** Work to complete **
Start with the first line of the records below. Output each line exactly, ending with the one that contains "Task: Open the 資訊 tab".

(Records contained in a dataset)
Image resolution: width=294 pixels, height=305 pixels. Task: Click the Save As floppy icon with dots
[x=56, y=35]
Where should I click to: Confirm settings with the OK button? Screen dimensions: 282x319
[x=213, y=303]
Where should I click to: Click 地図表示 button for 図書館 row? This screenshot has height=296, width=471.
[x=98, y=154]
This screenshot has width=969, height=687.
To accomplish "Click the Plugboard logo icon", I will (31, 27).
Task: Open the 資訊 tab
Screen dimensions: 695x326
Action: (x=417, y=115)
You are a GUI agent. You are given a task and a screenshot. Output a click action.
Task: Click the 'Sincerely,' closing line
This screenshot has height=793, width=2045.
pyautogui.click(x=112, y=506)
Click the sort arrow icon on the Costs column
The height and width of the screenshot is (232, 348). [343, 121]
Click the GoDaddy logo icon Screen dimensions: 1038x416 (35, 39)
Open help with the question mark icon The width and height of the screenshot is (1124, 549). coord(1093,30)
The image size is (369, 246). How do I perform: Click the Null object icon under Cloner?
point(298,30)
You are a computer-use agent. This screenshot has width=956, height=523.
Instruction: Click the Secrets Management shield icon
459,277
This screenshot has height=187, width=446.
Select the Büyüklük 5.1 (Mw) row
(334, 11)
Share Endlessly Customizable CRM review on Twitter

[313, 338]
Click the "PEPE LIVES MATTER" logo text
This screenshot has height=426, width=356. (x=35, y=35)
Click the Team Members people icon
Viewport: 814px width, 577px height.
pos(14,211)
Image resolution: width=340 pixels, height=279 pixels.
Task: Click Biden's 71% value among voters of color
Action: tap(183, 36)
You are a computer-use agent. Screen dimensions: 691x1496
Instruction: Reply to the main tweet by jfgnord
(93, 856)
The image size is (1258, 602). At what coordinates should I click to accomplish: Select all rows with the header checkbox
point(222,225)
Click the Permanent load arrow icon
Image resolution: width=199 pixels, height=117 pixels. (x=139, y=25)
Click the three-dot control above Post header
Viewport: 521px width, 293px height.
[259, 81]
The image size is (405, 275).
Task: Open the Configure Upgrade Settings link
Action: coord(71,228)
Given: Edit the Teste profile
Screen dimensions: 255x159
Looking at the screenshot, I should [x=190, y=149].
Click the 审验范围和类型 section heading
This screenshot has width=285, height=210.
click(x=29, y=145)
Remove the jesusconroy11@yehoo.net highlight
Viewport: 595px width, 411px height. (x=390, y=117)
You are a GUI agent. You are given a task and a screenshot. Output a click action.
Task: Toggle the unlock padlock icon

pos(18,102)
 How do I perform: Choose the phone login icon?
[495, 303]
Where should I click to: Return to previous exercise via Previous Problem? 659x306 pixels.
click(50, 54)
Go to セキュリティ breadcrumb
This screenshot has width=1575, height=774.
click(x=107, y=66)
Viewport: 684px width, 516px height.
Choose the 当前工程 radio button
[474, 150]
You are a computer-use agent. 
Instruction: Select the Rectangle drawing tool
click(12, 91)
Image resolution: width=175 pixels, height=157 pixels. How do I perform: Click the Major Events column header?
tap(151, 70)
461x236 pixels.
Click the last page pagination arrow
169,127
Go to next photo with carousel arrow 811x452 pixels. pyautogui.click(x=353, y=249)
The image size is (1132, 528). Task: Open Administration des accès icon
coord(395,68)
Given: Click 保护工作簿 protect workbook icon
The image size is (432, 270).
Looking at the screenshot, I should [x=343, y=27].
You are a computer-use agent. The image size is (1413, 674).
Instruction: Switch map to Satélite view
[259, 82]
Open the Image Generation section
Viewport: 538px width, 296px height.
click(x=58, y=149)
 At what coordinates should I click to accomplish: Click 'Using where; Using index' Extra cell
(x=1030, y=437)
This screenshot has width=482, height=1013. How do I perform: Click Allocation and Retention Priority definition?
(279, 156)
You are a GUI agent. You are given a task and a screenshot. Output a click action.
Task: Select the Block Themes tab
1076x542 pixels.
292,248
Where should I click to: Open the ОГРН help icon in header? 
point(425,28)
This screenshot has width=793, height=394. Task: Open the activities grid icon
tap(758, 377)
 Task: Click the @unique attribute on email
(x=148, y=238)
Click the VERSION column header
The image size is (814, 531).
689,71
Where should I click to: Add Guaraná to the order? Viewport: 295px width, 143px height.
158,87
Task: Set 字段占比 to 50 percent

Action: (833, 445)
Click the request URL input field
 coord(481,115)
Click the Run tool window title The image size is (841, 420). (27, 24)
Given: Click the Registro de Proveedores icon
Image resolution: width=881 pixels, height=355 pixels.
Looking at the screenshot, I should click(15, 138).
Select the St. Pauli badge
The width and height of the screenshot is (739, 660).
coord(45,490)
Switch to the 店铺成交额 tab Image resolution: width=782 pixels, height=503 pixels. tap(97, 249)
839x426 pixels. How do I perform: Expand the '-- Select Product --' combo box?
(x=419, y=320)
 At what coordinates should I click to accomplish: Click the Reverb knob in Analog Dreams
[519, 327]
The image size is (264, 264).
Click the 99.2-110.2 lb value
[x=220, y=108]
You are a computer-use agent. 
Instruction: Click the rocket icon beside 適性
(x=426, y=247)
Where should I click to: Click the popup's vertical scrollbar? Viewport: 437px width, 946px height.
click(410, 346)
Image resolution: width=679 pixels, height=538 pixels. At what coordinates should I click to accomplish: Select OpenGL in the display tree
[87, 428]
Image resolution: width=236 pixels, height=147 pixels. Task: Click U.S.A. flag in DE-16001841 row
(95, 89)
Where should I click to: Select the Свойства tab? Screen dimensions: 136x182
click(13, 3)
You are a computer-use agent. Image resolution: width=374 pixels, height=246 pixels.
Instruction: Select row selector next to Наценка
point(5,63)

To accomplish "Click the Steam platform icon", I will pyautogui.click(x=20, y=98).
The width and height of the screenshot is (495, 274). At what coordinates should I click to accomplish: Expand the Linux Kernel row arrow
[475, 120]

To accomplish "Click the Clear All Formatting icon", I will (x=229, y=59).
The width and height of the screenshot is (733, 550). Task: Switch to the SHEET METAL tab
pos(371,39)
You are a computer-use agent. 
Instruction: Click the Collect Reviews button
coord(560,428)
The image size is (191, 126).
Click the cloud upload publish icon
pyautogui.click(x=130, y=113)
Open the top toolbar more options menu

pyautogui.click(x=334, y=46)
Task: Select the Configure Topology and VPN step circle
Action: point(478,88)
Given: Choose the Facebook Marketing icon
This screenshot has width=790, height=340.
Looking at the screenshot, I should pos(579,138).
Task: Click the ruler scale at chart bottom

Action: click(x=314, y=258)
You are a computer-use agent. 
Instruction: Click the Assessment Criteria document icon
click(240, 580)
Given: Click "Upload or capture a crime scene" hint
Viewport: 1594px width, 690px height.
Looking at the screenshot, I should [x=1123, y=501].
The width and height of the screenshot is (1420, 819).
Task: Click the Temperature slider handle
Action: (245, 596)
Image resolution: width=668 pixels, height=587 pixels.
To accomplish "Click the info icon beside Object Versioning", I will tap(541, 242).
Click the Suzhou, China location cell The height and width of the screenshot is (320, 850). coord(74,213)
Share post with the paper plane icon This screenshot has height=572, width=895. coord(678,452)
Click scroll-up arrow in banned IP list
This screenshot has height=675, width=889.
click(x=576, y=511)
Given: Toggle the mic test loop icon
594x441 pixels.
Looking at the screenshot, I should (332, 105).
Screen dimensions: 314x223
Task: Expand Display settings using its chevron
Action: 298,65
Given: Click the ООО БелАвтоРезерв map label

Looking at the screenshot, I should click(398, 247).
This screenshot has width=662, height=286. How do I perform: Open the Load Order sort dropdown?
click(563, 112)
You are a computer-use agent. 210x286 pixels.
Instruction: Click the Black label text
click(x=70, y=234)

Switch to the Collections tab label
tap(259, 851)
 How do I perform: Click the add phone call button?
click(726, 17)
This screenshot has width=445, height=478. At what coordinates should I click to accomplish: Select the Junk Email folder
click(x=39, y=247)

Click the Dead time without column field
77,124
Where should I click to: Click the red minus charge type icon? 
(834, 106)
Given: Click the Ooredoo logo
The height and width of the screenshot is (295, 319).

** Problem solution **
Image resolution: width=294 pixels, height=305 pixels. Task: Click the Save As floppy icon with dots
[x=56, y=35]
Where should I click to: Confirm settings with the OK button? Screen dimensions: 282x319
[x=213, y=303]
Where should I click to: Click 地図表示 button for 図書館 row? This screenshot has height=296, width=471.
[x=98, y=154]
This screenshot has width=969, height=687.
To accomplish "Click the Plugboard logo icon", I will (31, 27).
Task: Open the 資訊 tab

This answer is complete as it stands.